In recent years there’s been talk of ‘parity of esteem’ — that mental health should be treated the same as physical health. Merging mental and general health trusts would be a quick and easy step towards this.
Dr Max prescribes…
While England has struggled to contain rising levels of knife and gun crime, Scotland has dramatically reduced such offences in the past 15 years. Journalist and trainee child psychotherapist Kate Silverton presents this fascinating insight into Scotland’s Violence Reduction Unit, which has adopted a radical approach.
Violent crime is treated as a public health issue. This is a thought-provoking documentary on how we can tackle crime and the causes of offending. Something that our leaders south of the border should take a note of. Available on BBC iPlayer.

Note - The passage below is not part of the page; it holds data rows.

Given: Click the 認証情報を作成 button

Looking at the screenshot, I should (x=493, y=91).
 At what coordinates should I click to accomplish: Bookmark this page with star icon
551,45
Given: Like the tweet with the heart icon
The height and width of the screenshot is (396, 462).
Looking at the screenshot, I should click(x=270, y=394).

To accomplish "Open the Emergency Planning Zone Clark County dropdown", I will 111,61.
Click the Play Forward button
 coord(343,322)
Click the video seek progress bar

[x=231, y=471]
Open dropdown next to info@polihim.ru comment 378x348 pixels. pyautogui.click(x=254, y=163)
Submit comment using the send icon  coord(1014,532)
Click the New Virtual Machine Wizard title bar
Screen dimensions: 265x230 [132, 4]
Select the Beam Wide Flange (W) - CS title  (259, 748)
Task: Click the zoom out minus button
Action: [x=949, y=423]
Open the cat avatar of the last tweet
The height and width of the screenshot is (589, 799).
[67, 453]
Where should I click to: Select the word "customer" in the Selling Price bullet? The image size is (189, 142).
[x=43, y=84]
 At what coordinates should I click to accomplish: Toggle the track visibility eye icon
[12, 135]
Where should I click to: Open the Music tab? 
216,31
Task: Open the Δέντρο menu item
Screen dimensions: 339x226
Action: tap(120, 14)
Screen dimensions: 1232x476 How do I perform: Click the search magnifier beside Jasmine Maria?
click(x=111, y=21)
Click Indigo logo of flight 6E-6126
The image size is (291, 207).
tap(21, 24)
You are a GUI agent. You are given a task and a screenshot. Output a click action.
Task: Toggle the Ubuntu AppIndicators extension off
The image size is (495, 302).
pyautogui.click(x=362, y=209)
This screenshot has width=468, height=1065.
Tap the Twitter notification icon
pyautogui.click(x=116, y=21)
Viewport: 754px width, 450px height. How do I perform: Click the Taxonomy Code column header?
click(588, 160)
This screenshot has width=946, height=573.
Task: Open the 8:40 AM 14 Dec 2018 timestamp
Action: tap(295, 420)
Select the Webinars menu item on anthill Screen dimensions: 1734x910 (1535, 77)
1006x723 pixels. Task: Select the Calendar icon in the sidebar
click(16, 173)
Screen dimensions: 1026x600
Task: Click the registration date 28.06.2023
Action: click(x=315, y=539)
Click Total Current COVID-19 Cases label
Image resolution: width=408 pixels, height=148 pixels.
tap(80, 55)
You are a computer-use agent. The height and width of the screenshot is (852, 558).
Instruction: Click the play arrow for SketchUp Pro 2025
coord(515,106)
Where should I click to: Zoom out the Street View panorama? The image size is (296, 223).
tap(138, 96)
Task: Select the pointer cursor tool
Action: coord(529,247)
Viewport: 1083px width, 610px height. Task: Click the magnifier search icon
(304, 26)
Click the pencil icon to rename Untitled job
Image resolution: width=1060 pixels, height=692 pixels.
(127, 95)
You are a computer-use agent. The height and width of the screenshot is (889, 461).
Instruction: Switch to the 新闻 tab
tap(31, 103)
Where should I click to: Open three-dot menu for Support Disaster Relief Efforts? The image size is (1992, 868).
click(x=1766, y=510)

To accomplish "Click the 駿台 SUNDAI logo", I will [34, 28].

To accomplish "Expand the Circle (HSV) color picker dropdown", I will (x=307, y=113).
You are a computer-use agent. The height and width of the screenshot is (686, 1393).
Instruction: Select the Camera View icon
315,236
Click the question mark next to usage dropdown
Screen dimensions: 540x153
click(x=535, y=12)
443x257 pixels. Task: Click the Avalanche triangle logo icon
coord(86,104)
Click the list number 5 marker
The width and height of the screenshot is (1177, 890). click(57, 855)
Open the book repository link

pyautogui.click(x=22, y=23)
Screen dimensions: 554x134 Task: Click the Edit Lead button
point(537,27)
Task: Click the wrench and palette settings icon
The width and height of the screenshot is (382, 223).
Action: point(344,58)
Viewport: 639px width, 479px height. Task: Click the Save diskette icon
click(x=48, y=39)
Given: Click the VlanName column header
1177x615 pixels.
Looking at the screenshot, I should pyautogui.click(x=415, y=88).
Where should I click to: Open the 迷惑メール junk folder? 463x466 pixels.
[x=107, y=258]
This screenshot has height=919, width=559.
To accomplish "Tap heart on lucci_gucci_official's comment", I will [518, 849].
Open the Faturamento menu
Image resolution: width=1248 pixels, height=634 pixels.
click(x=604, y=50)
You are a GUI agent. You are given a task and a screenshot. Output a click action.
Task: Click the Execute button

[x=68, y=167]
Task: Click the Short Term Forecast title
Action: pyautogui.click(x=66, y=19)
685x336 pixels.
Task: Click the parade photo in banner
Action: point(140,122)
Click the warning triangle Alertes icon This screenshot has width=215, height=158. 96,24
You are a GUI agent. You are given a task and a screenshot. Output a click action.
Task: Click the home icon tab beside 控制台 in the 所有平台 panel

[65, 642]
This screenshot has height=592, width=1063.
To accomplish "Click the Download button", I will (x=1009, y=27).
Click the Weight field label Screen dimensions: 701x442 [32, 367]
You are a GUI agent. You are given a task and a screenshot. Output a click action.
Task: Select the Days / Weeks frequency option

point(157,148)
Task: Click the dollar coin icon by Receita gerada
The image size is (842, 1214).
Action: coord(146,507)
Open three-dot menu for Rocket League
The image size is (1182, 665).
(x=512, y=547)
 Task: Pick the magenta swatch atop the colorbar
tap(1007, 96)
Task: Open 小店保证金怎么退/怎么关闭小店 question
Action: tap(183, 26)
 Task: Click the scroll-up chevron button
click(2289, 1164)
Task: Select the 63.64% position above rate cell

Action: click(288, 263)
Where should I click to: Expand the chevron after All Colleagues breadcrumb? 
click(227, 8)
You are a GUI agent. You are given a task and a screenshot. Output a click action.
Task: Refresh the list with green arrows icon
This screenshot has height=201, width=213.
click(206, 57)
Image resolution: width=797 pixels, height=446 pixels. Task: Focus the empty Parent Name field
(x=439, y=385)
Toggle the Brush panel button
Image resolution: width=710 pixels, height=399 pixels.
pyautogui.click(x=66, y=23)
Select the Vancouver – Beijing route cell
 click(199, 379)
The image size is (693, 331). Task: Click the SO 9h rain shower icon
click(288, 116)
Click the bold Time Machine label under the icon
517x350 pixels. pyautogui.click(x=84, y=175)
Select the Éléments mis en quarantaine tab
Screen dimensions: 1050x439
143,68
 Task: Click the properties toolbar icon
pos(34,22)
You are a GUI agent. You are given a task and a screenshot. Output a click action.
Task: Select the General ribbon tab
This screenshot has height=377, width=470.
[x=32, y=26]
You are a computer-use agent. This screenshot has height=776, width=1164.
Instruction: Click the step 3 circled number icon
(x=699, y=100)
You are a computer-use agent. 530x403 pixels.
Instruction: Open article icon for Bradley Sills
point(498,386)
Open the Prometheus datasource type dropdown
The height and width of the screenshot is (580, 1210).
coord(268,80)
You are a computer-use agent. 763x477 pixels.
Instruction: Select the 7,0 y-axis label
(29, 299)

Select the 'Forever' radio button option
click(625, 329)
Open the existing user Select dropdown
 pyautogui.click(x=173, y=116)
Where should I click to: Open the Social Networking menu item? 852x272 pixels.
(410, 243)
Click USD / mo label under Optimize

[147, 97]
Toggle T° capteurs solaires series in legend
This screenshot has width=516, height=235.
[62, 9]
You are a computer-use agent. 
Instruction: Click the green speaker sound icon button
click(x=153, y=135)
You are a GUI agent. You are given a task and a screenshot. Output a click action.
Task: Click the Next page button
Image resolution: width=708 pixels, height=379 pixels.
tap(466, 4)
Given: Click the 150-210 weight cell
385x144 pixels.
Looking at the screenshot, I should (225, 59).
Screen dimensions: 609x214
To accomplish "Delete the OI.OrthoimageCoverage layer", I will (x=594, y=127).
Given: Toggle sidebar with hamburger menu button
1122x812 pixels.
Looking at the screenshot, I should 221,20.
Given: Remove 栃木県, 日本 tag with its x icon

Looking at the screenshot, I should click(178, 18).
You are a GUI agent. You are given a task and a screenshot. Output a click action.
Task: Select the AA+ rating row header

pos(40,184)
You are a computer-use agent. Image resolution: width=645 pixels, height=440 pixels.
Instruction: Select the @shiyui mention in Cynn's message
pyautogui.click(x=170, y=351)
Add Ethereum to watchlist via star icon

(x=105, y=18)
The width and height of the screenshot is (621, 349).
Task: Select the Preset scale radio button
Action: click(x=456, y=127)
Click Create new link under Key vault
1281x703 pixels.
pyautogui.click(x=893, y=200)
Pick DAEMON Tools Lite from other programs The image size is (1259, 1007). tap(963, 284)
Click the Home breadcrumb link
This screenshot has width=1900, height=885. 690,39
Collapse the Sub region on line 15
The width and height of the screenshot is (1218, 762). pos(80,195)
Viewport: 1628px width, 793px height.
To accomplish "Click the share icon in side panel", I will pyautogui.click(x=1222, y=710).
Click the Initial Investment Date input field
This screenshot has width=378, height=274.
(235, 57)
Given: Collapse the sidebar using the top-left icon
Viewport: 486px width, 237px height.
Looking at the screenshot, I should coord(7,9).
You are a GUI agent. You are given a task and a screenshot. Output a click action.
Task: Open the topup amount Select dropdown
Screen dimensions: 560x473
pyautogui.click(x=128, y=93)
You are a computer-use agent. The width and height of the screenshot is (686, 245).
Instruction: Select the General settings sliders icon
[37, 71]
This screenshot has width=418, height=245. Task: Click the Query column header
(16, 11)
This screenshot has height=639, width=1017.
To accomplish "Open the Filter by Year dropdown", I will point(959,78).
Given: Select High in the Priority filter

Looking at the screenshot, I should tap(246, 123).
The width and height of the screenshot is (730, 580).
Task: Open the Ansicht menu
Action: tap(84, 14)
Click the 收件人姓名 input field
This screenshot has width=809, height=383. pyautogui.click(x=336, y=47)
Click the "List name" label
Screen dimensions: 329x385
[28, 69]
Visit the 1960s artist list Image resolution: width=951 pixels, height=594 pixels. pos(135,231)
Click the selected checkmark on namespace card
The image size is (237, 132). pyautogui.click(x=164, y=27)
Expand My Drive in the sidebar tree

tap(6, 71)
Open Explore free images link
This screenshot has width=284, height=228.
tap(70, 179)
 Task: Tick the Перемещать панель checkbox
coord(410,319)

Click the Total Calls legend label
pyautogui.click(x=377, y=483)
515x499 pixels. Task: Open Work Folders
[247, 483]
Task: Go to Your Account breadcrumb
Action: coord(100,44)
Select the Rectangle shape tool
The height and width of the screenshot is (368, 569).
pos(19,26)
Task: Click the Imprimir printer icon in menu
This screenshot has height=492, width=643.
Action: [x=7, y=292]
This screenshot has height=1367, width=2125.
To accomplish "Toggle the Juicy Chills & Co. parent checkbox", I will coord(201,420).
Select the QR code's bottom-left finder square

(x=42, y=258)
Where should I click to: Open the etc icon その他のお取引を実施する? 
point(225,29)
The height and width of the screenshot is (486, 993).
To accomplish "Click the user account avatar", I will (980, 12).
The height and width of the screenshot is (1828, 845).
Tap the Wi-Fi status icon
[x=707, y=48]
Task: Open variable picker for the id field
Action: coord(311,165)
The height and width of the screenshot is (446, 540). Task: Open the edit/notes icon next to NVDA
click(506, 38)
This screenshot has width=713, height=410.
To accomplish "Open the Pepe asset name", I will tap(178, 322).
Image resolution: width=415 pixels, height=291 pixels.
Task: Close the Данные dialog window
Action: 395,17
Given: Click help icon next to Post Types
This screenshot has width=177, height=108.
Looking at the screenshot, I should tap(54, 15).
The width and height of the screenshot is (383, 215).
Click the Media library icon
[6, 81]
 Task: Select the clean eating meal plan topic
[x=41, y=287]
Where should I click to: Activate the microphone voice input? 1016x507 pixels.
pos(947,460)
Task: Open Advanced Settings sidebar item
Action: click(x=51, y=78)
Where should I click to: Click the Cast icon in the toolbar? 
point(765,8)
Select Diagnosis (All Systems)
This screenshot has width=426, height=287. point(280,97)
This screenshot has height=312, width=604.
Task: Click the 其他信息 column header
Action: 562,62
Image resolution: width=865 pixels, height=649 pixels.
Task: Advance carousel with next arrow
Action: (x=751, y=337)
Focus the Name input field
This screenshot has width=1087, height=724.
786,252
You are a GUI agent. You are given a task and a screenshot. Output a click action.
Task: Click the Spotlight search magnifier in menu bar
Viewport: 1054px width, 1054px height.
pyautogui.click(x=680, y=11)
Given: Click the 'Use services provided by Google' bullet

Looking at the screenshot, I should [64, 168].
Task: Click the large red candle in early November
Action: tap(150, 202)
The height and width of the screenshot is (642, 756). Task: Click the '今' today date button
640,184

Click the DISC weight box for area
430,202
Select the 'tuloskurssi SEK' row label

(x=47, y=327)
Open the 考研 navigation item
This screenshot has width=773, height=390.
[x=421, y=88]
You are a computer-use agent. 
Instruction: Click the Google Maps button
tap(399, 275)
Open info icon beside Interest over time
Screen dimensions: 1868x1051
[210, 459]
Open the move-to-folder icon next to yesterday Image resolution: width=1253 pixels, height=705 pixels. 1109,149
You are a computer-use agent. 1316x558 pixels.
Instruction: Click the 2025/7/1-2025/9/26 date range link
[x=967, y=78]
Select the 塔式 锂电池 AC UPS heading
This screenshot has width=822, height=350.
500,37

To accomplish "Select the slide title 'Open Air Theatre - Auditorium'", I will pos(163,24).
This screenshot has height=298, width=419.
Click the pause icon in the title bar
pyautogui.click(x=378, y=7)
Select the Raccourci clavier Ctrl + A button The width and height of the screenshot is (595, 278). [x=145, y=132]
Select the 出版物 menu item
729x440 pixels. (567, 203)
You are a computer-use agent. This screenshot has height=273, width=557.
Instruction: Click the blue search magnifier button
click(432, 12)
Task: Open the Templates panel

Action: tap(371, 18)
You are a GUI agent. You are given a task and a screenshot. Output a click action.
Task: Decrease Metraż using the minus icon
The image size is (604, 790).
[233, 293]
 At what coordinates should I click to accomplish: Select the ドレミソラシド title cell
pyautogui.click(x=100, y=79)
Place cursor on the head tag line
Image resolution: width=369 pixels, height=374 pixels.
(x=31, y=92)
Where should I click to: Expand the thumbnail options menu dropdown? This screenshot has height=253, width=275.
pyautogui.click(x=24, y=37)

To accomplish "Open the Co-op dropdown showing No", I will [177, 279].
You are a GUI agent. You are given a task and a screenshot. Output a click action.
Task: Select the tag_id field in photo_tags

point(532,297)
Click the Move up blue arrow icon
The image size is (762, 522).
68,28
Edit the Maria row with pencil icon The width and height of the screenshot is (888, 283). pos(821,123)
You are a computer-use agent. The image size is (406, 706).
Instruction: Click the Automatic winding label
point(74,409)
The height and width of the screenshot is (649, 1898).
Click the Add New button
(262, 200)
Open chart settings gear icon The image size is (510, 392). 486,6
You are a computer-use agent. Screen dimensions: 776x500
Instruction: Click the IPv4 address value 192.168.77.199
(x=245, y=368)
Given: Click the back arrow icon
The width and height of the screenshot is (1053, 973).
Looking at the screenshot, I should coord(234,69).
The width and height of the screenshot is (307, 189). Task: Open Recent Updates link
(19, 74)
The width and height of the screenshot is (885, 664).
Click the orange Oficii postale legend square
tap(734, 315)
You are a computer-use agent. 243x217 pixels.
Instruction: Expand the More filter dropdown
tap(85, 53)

Throughout this pandemic, and with increasingly tough times to come, there isn’t a lot to be optimistic about. Yet being pessimistic could actually shorten your lifespan.
According to Australian research, pessimists die two years younger than the average person. It’s not clear why negativity has such a damaging effect.
According to Australian research, pessimists die two years younger than the average person. It’s not clear why negativity has such a damaging effect
It may be because it raises the level of the stress hormone cortisol which, in turn, increases the risk of illnesses such as stroke or heart attacks.
However, the researchers found that being an optimist doesn’t actually extend your life either! That’s not the most important thing, though.
Life is so much better when you walk on the sunny side of the street. You might not live longer if you’re an optimist, but your life will certainly be more enjoyable. And that’s all that really matters.